The Engage part of our Strategy related to evangelism. The word evangelism simply means to tell others the good news. We are to tell the good news, and to do that we need to engage with others. That is what the men in this story did. They found a treasure of food, supplies, and money, and they told others. It was good news indeed. And because they told others, everyone received the blessing.

That is what happens when we share the good news of Jesus. We offer everyone who hears the good news – the Gospel of Jesus Christ – the opportunity to receive blessings.


LEARN.  In order to tell the good news, we must hear it. We must know it. In other words, we must LEARN it. The men in this story actually discovered the good news, but discovery is a part of learning.

LIVE.  After we LEARN what the good news is, we need to LIVE it. We need to apply what we know to our lives. Just like the men in this story, they knew what they should do, and they did it. We need to do the same.

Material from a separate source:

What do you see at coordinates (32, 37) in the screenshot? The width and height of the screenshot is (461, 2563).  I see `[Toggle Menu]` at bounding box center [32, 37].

LOVE.  As we LIVE according to the Good News, we begin to LOVE God and love others more. This love enables us to serve others even when it is difficult. Again, the men of this story were lepers. They were not likely shown much love. They likely were ridiculed. But they served others because it was the right thing to do.

LEAD.  Ultimately, our LOVE for others will require us to share our lives with others. In other words, our lives can be an influence on others. That is what leadership is. It is influence. The four men influenced others by their action of sharing. Imagine how much influence they had to LEAD after that!

We need to be people who continue to LEARN, to LIVE what we learn, to LOVE while we LIVE, and to LEAD others to do the same. If we do what we are to do, and let God do what only He can do, then like this story, all of us can experience the blessings of God in ways that we can otherwise not imagine.

We are living in a time when most people have a mindset of scarcity. Maybe the scarcity is related to food or household items, maybe it is related to health, or any number of other matters. But as this story shows, it just takes people willing to do something a little different to turn scarcity into abundance. I believe God acted because these four men were willing to act. And because God acted, and the people acted, the prospects of a nation changed – at least for a while.

So, if your mindset is focused on scarcity, ask God to help you see the abundance in your life. Move your mindset from one of scarcity to one of abundance. When we live with a mindset of abundance (not prosperity, but abundance), we can say with the psalmist – “I shall not want.” And that is only possible by living in the economy of God, by trusting God, and by being willing to do your part as God does His part too.